> _PROVIDED MATERIAL_
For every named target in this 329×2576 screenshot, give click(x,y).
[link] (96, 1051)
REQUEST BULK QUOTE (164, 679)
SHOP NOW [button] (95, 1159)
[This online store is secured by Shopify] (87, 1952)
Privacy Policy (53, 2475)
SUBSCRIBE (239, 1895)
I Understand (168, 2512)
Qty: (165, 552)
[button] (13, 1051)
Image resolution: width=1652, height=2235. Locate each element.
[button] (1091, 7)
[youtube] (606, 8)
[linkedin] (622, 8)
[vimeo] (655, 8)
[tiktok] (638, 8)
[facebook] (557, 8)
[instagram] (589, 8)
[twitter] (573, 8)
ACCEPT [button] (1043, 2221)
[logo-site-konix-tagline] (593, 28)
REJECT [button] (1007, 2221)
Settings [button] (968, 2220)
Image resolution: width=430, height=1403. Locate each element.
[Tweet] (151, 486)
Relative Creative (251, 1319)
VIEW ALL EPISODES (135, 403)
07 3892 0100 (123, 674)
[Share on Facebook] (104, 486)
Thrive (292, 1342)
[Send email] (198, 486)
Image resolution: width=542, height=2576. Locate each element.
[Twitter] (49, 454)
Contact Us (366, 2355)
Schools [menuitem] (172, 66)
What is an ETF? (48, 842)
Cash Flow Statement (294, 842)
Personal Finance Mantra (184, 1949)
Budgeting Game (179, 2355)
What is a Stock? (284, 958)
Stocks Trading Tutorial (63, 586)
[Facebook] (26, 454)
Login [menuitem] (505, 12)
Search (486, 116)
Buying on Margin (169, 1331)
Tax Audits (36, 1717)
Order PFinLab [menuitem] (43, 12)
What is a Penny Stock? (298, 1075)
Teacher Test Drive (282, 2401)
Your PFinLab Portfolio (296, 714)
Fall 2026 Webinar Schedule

> _WHAT IS BEING ASKED_
Lines before the one containing "Stocks Trading Tutorial (63, 586)" are left out. Repeat that line and all lines after it in the records above exactly.

> _EXPECTED OUTPUT_
Stocks Trading Tutorial (63, 586)
[Facebook] (26, 454)
Login [menuitem] (505, 12)
Search (486, 116)
Buying on Margin (169, 1331)
Tax Audits (36, 1717)
Order PFinLab [menuitem] (43, 12)
What is a Penny Stock? (298, 1075)
Teacher Test Drive (282, 2401)
Your PFinLab Portfolio (296, 714)
Fall 2026 Webinar Schedule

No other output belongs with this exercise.